The current pace of biodiversity loss on Earth has led many scientists to state that the world is currently in the midst of a sixth mass extinction event — one that has been triggered largely by human activities. Estimates suggest the rapid loss in species we are seeing today is anywhere between 1,000 and 10,000 times higher than the extinction rate when modern humans weren’t around.

In this backdrop, understanding the impact of loss of species on ecosystems assumes special significance. What exactly happens to an ecosystem when some of its most distinct and keystone species go extinct?

This is the focus of a study published Wednesday in the journal Proceedings of the Royal Society B. In the study, Matt Davis, a graduate student at Yale University’s department of geology and geophysics, argues that in order to understand the ecological impact of faunal shifts, one should examine similar past events.

Toward that end, Davis tracked the history of some of the world's largest extinct mammals — such as the Columbian mammoth long-horned bison and saber-toothed cats — that once roamed the Earth. In total, Davis looked at 94 large mammal species that lived in North America over the last 50,000 years, and calculated how functional diversity — the role that an animal plays in an ecosystem — changed through the Pleistocene–Holocene boundary. Then, he compared functional traits between extant and extinct species to look for relationships between functional diversity and extinction risk.

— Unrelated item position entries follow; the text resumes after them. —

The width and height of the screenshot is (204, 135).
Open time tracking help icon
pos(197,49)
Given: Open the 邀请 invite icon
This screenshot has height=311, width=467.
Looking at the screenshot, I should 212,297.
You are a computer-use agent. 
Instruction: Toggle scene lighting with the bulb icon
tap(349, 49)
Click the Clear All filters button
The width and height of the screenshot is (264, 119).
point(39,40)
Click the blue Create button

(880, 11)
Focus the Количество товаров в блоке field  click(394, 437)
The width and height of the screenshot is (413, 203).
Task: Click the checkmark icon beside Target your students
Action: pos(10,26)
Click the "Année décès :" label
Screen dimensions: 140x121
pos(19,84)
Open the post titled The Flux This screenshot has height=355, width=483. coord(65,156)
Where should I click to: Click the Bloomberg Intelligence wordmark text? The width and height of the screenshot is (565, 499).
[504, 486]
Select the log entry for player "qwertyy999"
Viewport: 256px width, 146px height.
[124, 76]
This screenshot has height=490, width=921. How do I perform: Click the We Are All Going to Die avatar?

His key finding was that extinction risk of an animal did not depend on how much, or how little, function it contributed to a community. However, if a species that has no functional equivalent goes extinct, the overall functional diversity could, in fact, drop — a finding that has serious implications for scientists looking to predict future extinctions, especially since our planet has now reached a point where losing even a handful of key mammals will leave as much of a gap as all of the Ice Age mammal extinctions put together.

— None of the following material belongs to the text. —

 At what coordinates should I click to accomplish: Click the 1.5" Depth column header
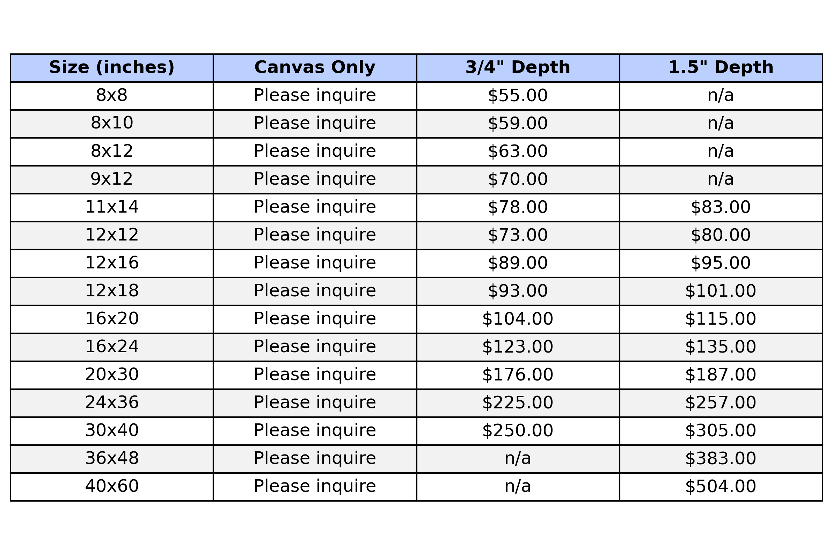point(721,68)
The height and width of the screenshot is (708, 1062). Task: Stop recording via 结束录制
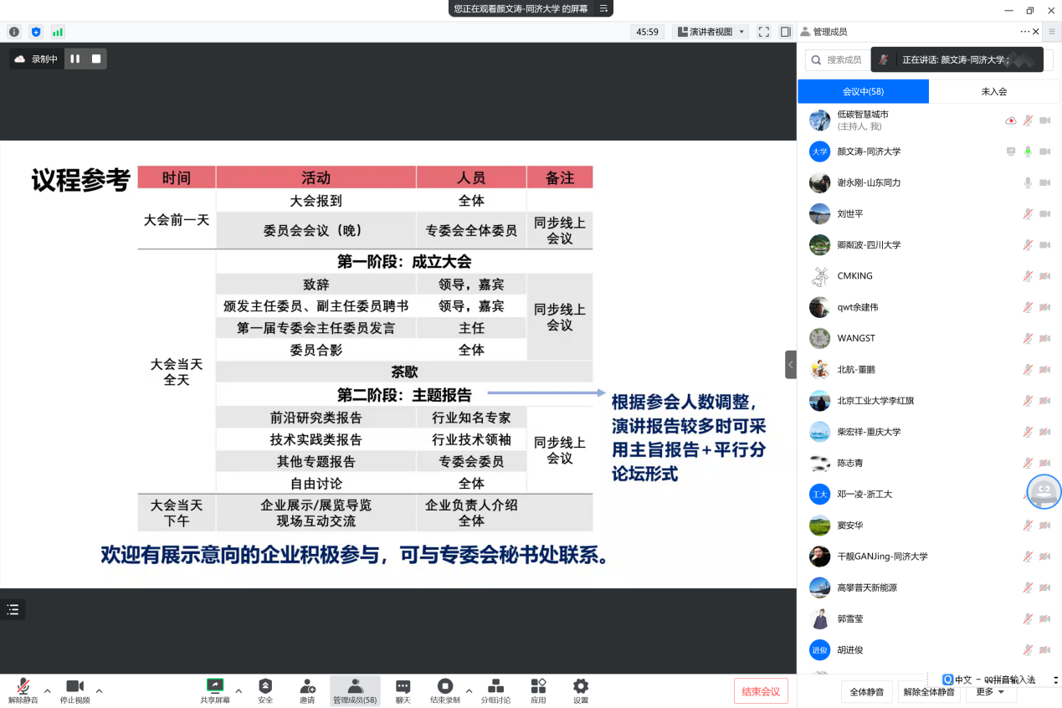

“The largest functional richness losses may be yet to come because functional redundancy is low for many taxa including vulnerable species like the giant anteater (Myrmecophaga tridactyla ) that now has no functional equivalent,” Davis wrote in the study. “Short-term experiments will likely under-predict these losses because they overestimate redundancy.”

The silver-lining, if there is one, is that analysis of the fossil record reveals that in the long-term, some species can evolve rapidly to fill the niche left unoccupied due to the loss of key megafauna.

“A long view that seeks to understand these past functional changes may be the best way to predict how future disassembly will impact community function,” Davis wrote. “Rather than focus on the total amount of functional space filled, it is more useful to study how communities will move through that functional space and how different trait distributions will change underlying ecosystem function.”